» Work item:
Count the lines in the records below that contain the word "this", and give only that count.

» Stored records:
======
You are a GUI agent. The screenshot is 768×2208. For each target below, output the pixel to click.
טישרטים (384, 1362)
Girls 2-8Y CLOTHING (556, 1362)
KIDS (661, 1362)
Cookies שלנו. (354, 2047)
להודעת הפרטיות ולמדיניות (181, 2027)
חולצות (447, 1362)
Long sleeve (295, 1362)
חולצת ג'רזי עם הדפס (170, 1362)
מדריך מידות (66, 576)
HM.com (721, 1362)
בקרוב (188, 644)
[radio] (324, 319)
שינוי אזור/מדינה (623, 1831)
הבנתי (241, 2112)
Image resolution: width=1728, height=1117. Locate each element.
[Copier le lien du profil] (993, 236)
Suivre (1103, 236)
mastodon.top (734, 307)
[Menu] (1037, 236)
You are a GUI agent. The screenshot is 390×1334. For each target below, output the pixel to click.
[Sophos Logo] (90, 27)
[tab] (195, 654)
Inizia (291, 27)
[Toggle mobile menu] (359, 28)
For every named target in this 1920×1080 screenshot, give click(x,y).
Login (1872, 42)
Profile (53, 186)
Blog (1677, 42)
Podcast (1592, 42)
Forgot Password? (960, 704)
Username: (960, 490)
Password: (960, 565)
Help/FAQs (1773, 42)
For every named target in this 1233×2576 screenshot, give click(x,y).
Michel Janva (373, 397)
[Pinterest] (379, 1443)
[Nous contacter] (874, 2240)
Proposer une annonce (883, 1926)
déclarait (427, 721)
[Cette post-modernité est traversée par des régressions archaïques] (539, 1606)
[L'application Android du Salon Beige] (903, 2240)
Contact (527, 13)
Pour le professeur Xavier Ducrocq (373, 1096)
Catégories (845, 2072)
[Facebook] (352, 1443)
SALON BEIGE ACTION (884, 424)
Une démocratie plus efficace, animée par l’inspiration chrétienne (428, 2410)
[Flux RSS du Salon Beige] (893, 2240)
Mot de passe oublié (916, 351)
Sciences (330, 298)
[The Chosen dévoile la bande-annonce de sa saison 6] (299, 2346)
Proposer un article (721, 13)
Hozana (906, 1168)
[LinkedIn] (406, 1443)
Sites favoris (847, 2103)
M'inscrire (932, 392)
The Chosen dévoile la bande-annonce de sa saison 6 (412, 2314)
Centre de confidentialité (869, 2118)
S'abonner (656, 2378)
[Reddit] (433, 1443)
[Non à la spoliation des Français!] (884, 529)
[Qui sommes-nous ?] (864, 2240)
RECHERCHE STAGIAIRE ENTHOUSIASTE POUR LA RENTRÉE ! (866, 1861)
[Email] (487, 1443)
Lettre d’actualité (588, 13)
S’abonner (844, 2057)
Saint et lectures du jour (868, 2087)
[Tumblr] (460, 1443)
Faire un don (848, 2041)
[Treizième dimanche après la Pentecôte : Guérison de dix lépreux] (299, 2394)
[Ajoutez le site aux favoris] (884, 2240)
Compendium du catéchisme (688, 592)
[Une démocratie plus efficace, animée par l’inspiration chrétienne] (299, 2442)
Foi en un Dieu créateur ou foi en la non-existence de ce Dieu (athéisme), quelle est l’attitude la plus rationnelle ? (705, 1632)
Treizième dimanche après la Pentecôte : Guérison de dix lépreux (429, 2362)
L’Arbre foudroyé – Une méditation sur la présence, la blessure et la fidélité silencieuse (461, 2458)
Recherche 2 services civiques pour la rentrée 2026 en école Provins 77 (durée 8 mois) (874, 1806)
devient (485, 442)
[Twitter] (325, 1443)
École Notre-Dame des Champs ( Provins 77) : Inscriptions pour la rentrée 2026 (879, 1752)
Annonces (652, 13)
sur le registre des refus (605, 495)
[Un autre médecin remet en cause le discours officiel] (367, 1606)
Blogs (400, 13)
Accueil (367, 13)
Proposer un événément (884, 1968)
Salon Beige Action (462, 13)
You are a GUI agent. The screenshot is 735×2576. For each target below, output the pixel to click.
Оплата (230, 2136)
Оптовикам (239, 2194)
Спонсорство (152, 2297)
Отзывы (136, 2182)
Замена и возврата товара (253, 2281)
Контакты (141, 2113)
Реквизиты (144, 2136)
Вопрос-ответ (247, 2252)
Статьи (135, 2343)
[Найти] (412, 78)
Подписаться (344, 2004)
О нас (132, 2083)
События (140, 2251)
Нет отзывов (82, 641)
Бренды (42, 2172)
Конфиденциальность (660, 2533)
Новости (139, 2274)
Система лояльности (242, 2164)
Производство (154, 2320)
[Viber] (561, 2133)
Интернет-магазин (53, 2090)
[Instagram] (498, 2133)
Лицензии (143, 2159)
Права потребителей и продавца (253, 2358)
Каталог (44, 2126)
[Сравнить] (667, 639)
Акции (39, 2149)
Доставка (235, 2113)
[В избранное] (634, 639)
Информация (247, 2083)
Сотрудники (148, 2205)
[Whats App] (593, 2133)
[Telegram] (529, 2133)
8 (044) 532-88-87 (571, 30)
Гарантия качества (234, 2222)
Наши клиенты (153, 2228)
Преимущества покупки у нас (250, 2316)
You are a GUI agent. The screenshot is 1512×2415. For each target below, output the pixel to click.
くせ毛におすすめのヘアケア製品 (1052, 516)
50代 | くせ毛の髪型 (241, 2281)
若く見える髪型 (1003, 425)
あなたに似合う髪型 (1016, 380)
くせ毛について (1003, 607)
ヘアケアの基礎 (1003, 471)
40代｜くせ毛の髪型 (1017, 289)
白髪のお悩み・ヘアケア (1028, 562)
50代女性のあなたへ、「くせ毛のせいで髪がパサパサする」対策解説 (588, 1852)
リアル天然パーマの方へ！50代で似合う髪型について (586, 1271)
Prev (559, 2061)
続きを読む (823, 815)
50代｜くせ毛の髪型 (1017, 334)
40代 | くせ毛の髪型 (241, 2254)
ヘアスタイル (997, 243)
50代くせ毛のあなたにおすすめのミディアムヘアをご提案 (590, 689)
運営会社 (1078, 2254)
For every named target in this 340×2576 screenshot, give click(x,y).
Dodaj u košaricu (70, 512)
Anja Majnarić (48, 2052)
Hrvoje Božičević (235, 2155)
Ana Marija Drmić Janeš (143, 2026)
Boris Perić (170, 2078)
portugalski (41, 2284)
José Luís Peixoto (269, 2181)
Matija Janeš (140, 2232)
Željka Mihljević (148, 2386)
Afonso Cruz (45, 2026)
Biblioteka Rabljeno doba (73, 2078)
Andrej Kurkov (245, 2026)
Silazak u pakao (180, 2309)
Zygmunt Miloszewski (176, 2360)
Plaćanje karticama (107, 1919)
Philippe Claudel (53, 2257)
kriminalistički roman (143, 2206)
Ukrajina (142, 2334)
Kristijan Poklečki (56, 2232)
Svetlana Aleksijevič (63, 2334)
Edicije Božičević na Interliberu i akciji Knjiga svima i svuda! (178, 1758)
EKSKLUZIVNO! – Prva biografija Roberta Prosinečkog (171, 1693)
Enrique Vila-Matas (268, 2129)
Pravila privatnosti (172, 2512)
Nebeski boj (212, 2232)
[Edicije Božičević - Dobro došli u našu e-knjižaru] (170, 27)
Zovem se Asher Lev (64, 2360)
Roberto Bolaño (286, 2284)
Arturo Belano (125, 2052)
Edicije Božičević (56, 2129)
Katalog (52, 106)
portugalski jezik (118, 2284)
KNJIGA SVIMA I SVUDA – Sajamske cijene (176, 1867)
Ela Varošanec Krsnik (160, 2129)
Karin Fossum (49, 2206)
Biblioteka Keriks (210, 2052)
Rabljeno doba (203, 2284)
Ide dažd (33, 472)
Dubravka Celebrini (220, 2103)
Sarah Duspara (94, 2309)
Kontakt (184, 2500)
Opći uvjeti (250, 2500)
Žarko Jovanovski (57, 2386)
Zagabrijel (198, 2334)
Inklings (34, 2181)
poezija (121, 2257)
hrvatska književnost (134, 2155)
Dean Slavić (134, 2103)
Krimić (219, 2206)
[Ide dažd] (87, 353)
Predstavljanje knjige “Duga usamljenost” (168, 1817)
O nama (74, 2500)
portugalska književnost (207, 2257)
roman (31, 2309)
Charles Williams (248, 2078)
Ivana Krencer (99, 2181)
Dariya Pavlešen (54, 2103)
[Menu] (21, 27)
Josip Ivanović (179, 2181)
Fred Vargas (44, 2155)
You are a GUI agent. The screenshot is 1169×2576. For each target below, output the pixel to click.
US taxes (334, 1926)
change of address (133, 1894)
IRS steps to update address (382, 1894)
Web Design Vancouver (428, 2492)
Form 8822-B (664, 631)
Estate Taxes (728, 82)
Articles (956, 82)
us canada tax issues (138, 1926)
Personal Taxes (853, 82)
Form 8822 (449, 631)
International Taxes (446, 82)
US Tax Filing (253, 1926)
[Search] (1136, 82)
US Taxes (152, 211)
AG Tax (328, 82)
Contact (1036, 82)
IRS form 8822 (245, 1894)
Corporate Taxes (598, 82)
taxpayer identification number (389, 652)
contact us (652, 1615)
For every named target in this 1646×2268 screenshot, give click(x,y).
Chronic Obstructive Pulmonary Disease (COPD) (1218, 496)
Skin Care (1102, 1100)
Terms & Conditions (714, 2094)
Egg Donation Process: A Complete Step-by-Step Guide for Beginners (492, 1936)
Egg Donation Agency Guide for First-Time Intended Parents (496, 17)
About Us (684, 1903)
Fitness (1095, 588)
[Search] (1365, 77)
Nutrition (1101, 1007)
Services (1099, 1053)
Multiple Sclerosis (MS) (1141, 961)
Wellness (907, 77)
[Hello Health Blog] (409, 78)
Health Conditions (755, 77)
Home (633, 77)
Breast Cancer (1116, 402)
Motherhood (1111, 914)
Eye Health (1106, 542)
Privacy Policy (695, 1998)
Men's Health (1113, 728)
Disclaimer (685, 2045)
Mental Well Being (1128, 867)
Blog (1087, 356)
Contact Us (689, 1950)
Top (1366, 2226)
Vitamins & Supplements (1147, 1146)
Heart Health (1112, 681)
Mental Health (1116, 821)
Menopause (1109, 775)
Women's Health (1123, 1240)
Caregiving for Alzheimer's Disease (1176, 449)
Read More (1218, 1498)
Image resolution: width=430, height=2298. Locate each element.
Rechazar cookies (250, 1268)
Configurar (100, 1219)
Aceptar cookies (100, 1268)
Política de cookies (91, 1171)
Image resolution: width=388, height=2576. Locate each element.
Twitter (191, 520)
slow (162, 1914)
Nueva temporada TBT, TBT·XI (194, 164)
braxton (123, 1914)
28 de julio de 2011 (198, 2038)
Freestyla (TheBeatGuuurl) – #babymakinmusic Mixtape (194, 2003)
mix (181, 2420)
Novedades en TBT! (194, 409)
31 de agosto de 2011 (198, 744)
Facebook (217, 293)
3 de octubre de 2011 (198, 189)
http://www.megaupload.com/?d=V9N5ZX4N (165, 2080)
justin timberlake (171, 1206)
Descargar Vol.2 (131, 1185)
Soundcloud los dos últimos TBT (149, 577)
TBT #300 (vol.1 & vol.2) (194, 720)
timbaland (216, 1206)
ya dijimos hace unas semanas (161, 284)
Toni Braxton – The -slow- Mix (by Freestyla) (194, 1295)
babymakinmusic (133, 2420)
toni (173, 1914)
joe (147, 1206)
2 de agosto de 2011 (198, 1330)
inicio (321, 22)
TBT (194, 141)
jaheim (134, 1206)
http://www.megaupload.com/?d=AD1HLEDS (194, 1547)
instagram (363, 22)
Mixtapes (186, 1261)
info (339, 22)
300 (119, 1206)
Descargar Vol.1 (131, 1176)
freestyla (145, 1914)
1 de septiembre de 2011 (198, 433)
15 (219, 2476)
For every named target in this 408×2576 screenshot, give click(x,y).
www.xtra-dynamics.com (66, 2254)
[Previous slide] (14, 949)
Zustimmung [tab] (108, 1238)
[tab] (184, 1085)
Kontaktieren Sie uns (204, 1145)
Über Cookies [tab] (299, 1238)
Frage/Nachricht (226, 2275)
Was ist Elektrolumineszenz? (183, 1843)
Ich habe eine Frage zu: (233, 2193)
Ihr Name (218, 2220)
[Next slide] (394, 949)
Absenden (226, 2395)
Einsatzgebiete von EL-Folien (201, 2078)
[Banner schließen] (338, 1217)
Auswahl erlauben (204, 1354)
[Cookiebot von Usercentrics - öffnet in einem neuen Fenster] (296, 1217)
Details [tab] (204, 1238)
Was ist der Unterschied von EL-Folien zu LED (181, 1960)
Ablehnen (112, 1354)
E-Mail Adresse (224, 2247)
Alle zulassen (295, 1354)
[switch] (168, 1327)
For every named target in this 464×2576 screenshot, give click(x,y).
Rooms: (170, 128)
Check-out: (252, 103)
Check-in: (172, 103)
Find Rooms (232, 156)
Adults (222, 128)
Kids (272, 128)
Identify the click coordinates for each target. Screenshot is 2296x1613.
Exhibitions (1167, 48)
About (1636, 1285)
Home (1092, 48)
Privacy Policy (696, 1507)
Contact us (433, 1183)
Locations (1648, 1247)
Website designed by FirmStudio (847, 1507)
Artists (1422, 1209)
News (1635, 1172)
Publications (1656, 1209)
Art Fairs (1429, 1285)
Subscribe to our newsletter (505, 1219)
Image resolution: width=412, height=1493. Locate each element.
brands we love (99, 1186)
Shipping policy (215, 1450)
======
» Finished exercise:
6